DRM: Does it Really Matter?
By Matthew Crockatt, Head of Sales & Marketing, And Other Stories
Conversations around Digital Rights Management tend to focus on piracy. The argument swiftly becomes channelled along lines that will be tediously familiar to anyone who has attended a digital conference during recent years. It can be summarised as follows:
DRM is essential as it protects the creative rights of authors and ensures they get paid for the work that they do. Publishers have a responsibility to safeguard these rights so they need to make sure DRM is in place. Piracy is stealing and if we catch you doing it we’re going to lock you up.
Then someone else stands up:
DRM is useless. Anyone with 5 minutes to spare can crack it. Publishers are following the music industry along a path that leads to consumer disillusion and they should just accept the old model has been swept away and get used to this new world where they are not needed. Authors will be fine. They get better royalties self-publishing with Amazon anyway. Like my man Cory Doctorow says: “It’s hard to monetise success, it’s impossible to monetise obscurity.”

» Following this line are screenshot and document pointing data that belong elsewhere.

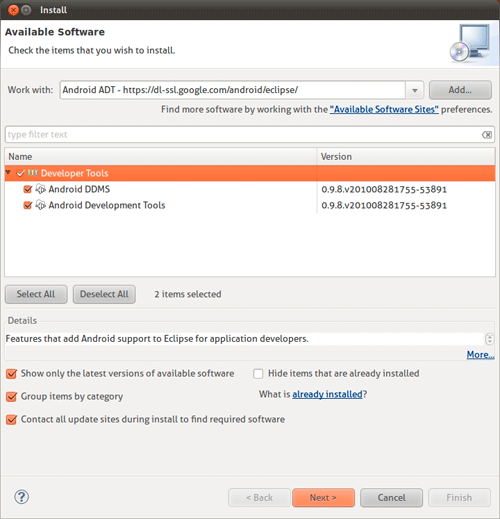Open the Work with site dropdown

click(x=415, y=90)
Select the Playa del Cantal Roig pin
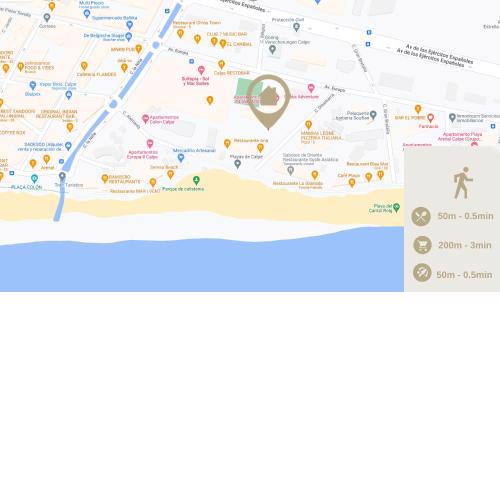Screen dimensions: 500x500 (x=396, y=208)
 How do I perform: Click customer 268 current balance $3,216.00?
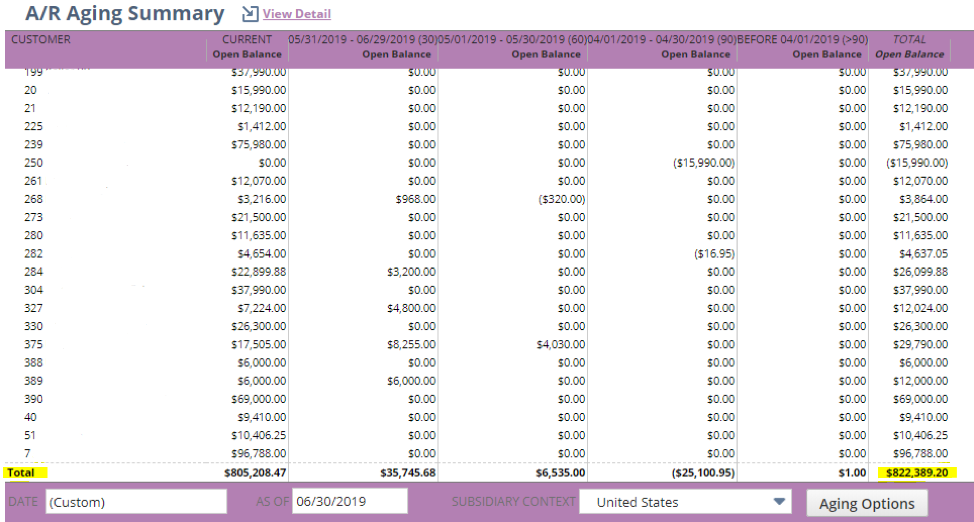[261, 199]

As well as working for And Other Stories Publishing I’ve been studying for an MA part-time. I recently researched a dissertation on DRM and I thought I’d share a couple of the interesting insights that emerged.
1: Rather than talking about Piracy I split this concept in two and looked at ‘sharing among strangers’ – defined as ‘piracy’ – and ‘casual sharing’ – defined as ‘sharing among friends’.
Most of the publishing professionals I spoke to thought that ‘piracy’ is bad but ‘sharing among friends’ was alright. However they also thought DRM was completely ineffective against ‘piracy’ but did inhibit ‘sharing among friends’.
- In other words DRM only inconvenienced the kind of readers publishers profess to value.
2: Publishing professionals didn’t think that their readers actually seemed to care much about this. Why didn’t people care about the inconveniences of DRM?
- Because the prices they were paying to read on their devices were so low.
- The technology was so easy to use that they were happy to live with a restrictive DRM as the device interaction with the retail ecosystem ‘just worked’.
3: Retailers have developed the platforms and devices that enable digital books to be sold. DRM helps to tie readers into their commercial ecosystems.
- What began as technology publishers insisted on to safeguard the earnings of authors and publishing revenues has become a threat to both of these as the middlemen drive down prices whilst seeking to uphold margins at every opportunity.
It is my personal view that the removal of DRM would be beneficial to authors and publishers. Dominant retailer positions with regard to market share have clearly become established but there is no reason to think such positions are unassailable. The removal of DRM would make competition easier to establish. Publishers need to trust readers and listen to what they want. Publishers should seek to work with device manufacturers and software developers to enable easy, enjoyable delivery of digital books to any device, from a variety of sources, including physical bookshops. Publishers and authors have what readers want – great reading experiences. We should be more confident of this and trust that readers will pay a fair price for what we have to offer.